Massing on Iraq Press Coverage
The way in which so much of the US press neglected to exercise their faculties of critical reasoning in the face of Bush administration claims about Iraq has generated remarkably little writing or self-reflection. It is in fact quite striking that talking heads and journalists who were completely wrong about Iraq, such as Judith Miller, appear to have more or less gotten away with it.
Michael Massing’s incisive review of the issue, forthcoming in the New York Review of Books, is available online at the indispensable Tomdispatch.com. Massing begins with the Fassihi incident and the Wall Street Journal:
‘ Toward the end of September, Farnaz Fassihi, a correspondent for the Wall Street Journal in Baghdad, sent an e-mail to forty friends describing her working conditions in Iraq.

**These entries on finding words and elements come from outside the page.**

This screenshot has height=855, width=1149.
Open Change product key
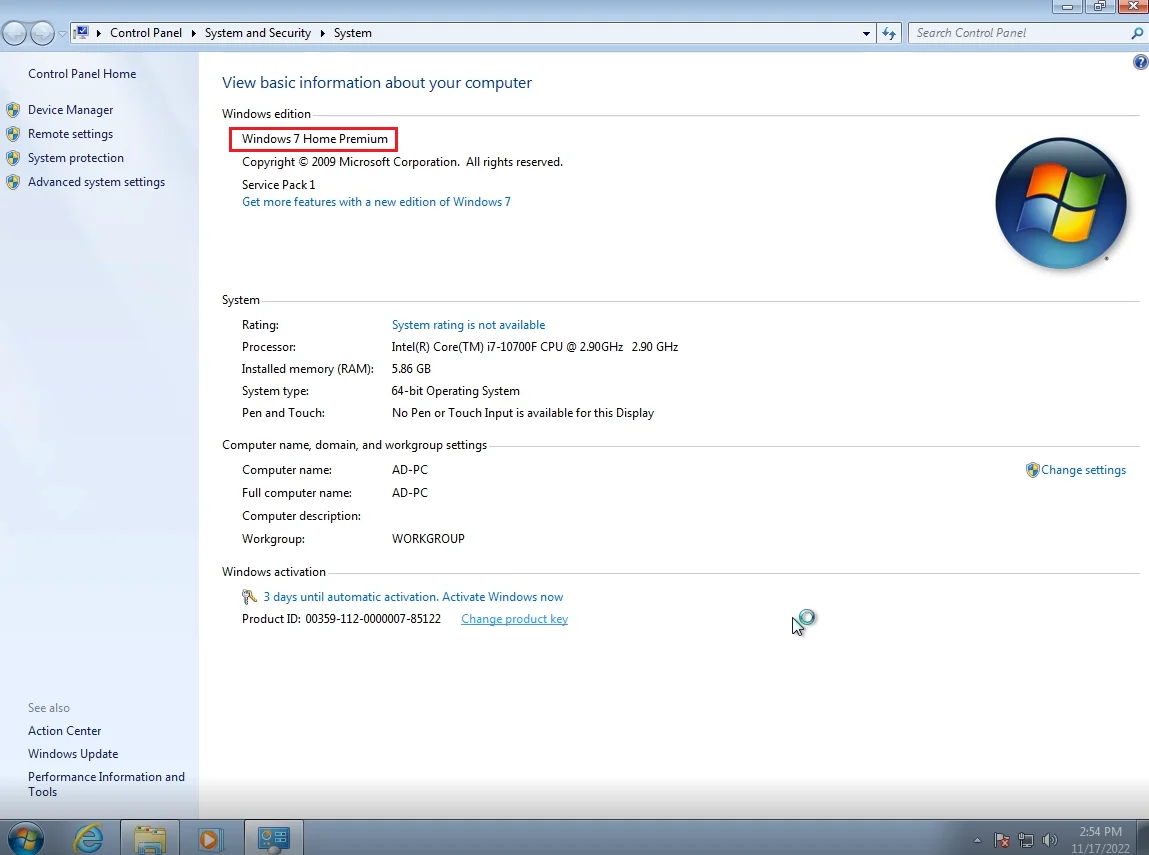(514, 618)

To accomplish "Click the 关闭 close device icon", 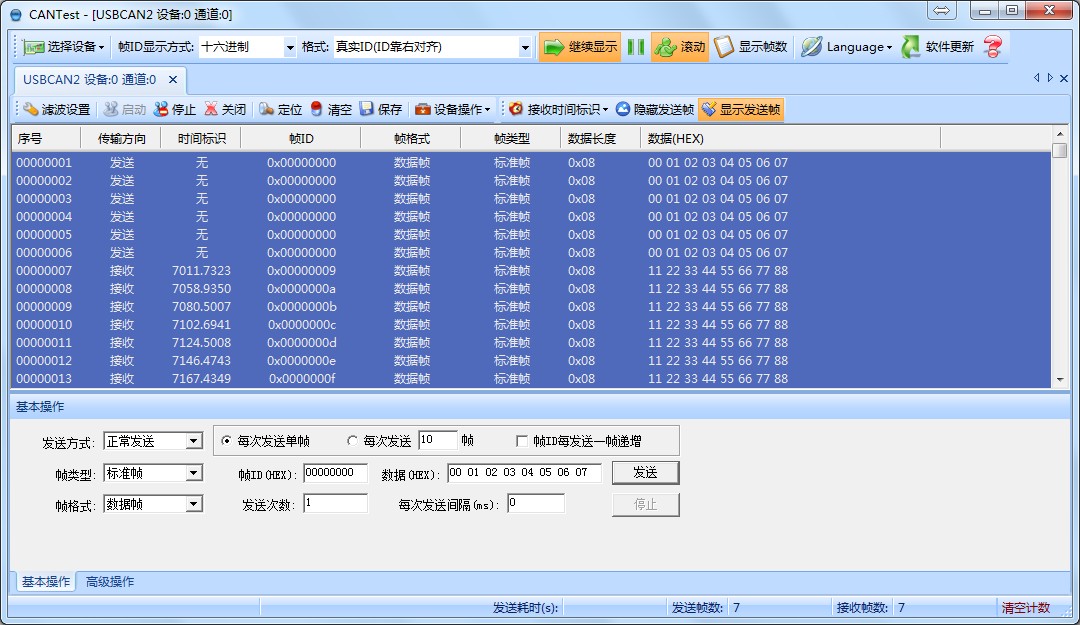I will click(230, 110).
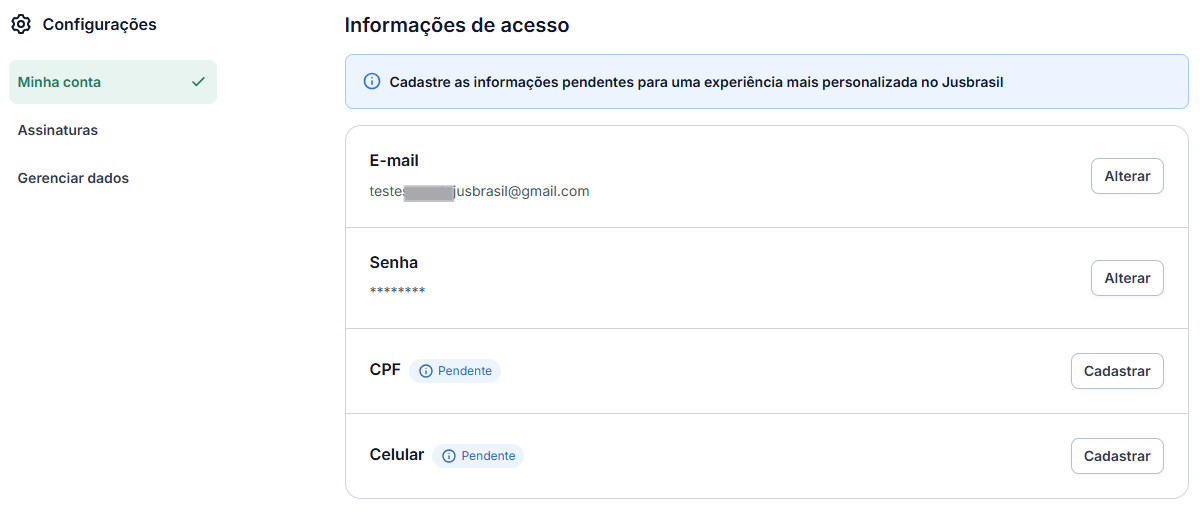Click the pending information banner message
Image resolution: width=1200 pixels, height=514 pixels.
[696, 82]
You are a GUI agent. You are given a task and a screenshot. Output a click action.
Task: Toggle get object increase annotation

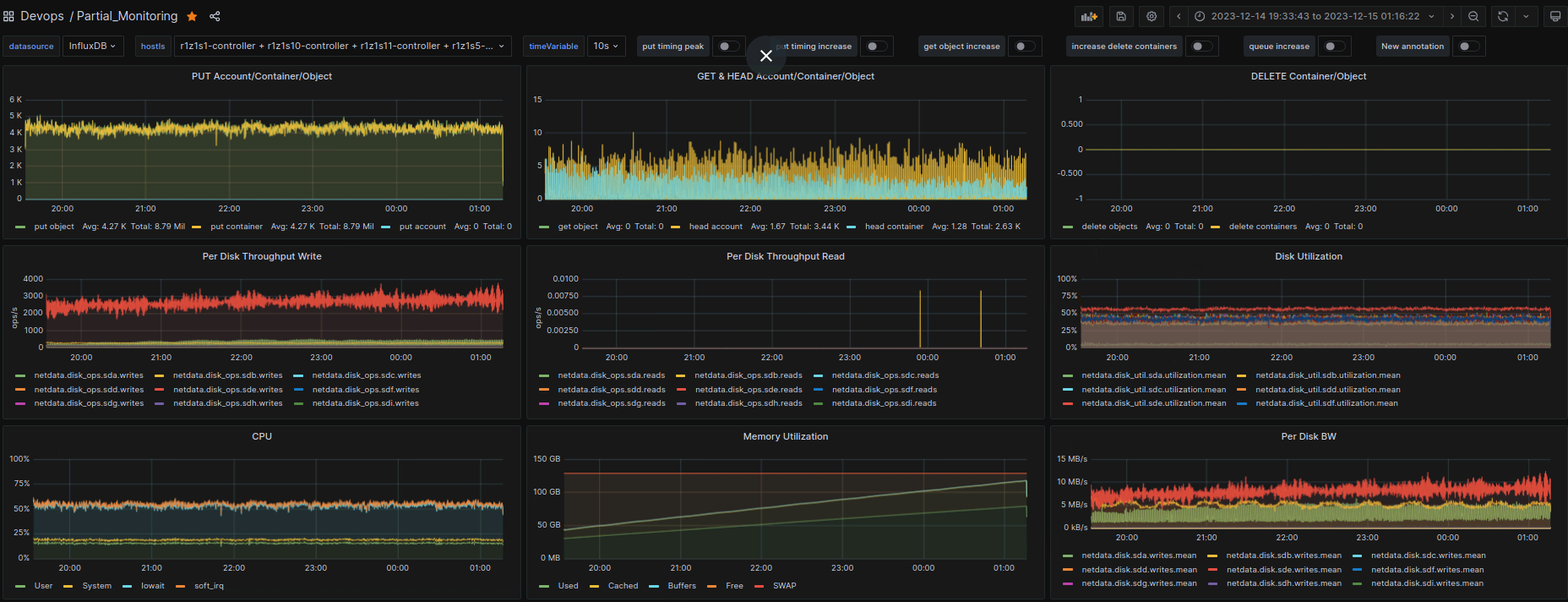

Fassihi had been sending out such messages on a regular basis, but this one seethed with anger and frustration. “Being a foreign correspondent in Baghdad these days,” she wrote, “is like being under virtual house arrest…. I avoid going to people’s homes and never walk in the streets. I can’t go grocery shopping any more, can’t eat in restaurants, can’t strike a conversation with strangers, can’t look for stories, can’t drive in any thing but a full armored car, can’t go to scenes of breaking news, can’t be stuck in traffic, can’t speak English outside, can’t take a road trip, can’t say I’m an American, can’t linger at checkpoints, can’t be curious about what people are saying, doing, feeling. And can’t and can’t.” . . .Interestingly, no such account appeared in the Wall Street Journal. For Fassihi’s criticism of Bush administration policy outraged some readers, who insisted that she could no longer write about Iraq with the necessary objectivity. In response, the Journal announced that Fassihi was going to take a previously scheduled vacation from Iraq and that this would keep her from writing anything more about it until after the US election . . . ‘
I remember the WSJ actually saying that Fassihi wouldn’t be allowed to report on Iraq again until after the Nov. 2 elections, once this memo leaked. It was as though she were now viewed as biased against Bush because she simply reported the reality.
I talk to journalists in Baghdad by phone, and they really are stuck in their hotel rooms. One told me of fears of being kidnapped, because shady characters follow the journalists if they try to go out.
Massing is right about the massive politicization of media coverage of the war and the ways in which editors’ desperate search for “even-handedness” favors Bush. If you have a mix of nine persons from across the mainstream US political spectrum, the addition of a 10th who is an extremist of some sort (say a fascist) would skew the average of the whole group substantially. Since Bush administration positions are often extreme and even fantastic, counting them as “one side” of a two-sided story ensures that the line demarcating the “sides” is drawn very substantially to the right of where mainstream US political opinion tends to come down.
Speaking of press coverage, The Independent has a piece on VanityFair.com, the magazine’s lively Web offering. The Independent quotes contributing editor James Wolcott as saying that bloggers are “the best thing to hit journalism since the political pamphlet.” It seems to me that this characterization of weblogs as a form of “political pamphlet” is historically suggestive. Robert Darnton’s work on the 18th century Grub Street as a context for the Enlightenment has shown the importance of pamphleteering. May we be so luck as to get a major intellectual movement out of all this blogging!